21/05/2026
O avanço na regulamentação do mercado de apostas de quota fixa no Brasil tem proporcionado os contornos necessários para que o Judiciário afaste aventuras jurídicas e consolide a segurança nas relações de consumo do setor. Duas recentes decisões de mérito ilustram com clareza como a conformidade das operadoras com as diretrizes da Secretaria de Prêmios e Apostas (SPA/MF) constitui um divisor de águas entre a vulnerabilidade inerente ao consumidor e a responsabilidade objetiva do fornecedor.
Em um dos casos, julgado pelo juiz Ruy José Amaral Adães Júnior, da 2ª Vara do Sistema dos Juizados Especiais da Comarca de Irecê (BA), analisou-se o pedido de uma consumidora para desbloqueio de conta e liberação de valores. A defesa, conduzida pelo escritório Natal e Manssur Advogados, demonstrou por meio de elementos técnicos robustos — como geolocalização e identificação de dispositivo — a ocorrência de infração contratual grave, consistente na utilização de múltiplas contas.
Embora tenha reconhecido a incidência do Código de Defesa do Consumidor (CDC) e a inversão do ônus da prova, a decisão foi didática ao reforçar que a responsabilidade civil, mesmo sob o regime do art. 14 do diploma consumerista, exige a presença de defeito do serviço, dano e nexo causal. O magistrado atestou que a atuação da plataforma não apenas possuía amparo contratual, mas cumpria estritamente a Portaria SPA/MF nº 1.231/2024 (arts. 23, §2º, 26, 33, 50, 52, 53 e 55) e a Portaria SPA/MF nº 722/2024 (item 10, alínea “e”). Tais normas vedam expressamente a manutenção de múltiplos perfis por apostador, legitimando a suspensão da conta como exercício regular de direito e afastando a hipótese de defeito na prestação do serviço. Diante da conduta ilícita, a autora foi condenada por litigância de má-fé, com aplicação de multa de 9% sobre o valor da causa.

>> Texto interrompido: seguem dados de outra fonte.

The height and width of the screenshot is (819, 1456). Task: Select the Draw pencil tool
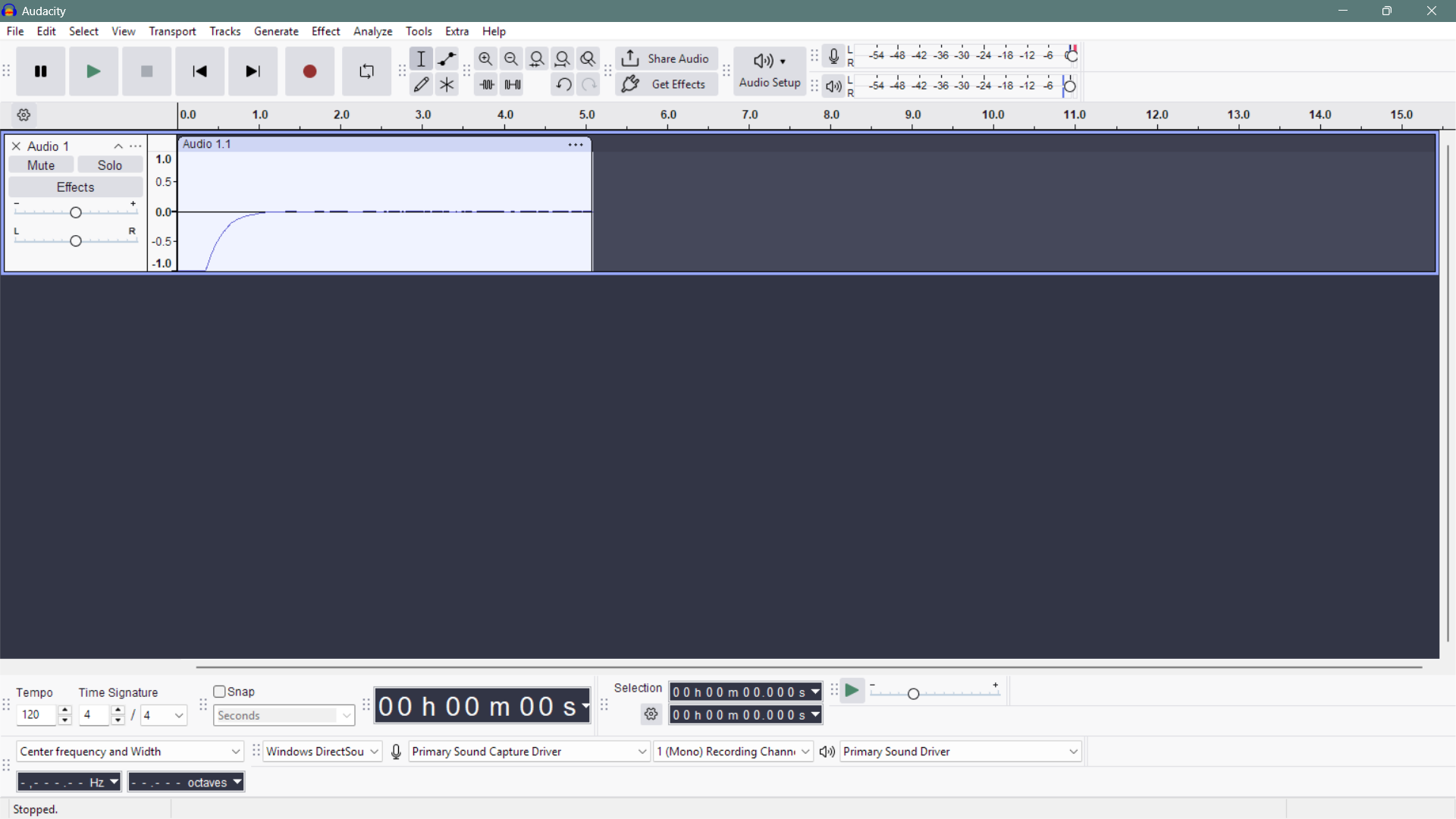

Essa mesma delimitação estrutural da responsabilidade foi aplicada pela juíza Luciana de Araújo Camapum Ribeiro, da 3ª Vara do Juizado Especial Cível da Comarca de Anápolis (GO), em ação movida contra a plataforma Novibet. O autor buscava a nulidade das apostas e indenização, alegando perdas financeiras em decorrência de ludopatia e suposta falha da empresa em adotar mecanismos de controle.
A sentença destacou a natureza aleatória dos contratos de aposta, nos quais o risco de perda é elemento essencial à atividade. Ficou consignado que o apostador era pessoa maior e capaz, sem qualquer comprovação de incapacidade civil que justificasse a invalidação do negócio jurídico, rechaçando a tese de vício de consentimento amparada unicamente no argumento da compulsão.
Sob o prisma regulatório, a magistrada examinou as ferramentas de “jogo responsável” (limites de depósito, alertas e autoexclusão) previstas na Portaria SPA/MF nº 1.231/2024, ressaltando o seu caráter preventivo. Tais mecanismos, contudo, não possuem o condão de transferir às operadoras a responsabilidade pelas decisões individuais dos usuários. Reconheceu-se, portanto, a culpa exclusiva do apostador, excludente de responsabilidade prevista no art. 14, §3º, II, do CDC, uma vez que as perdas derivaram de conduta voluntária e reiterada.
Ambos os precedentes evidenciam que é plenamente lícita a adoção de medidas preventivas e repressivas — como o bloqueio de valores ou a manutenção das perdas financeiras assumidas — quando a operadora atua em observância às diretrizes regulatórias.
Deve-se destacar a importância da regulamentação do mercado de apostas, que viabiliza a atuação direta do Poder Judiciário para coibir interpretações distorcidas e abusos de direito por qualquer uma das partes, sejam empresas ou apostadores.
Isso estabelece que não há margem para ampliação do dever de cuidado para além do que prescreve a legislação dentro de um mercado regulamentado, consolidando a tese de que, à míngua de vício de consentimento ou falha provada do serviço, os ônus da atividade aleatória devem permanecer na esfera do usuário.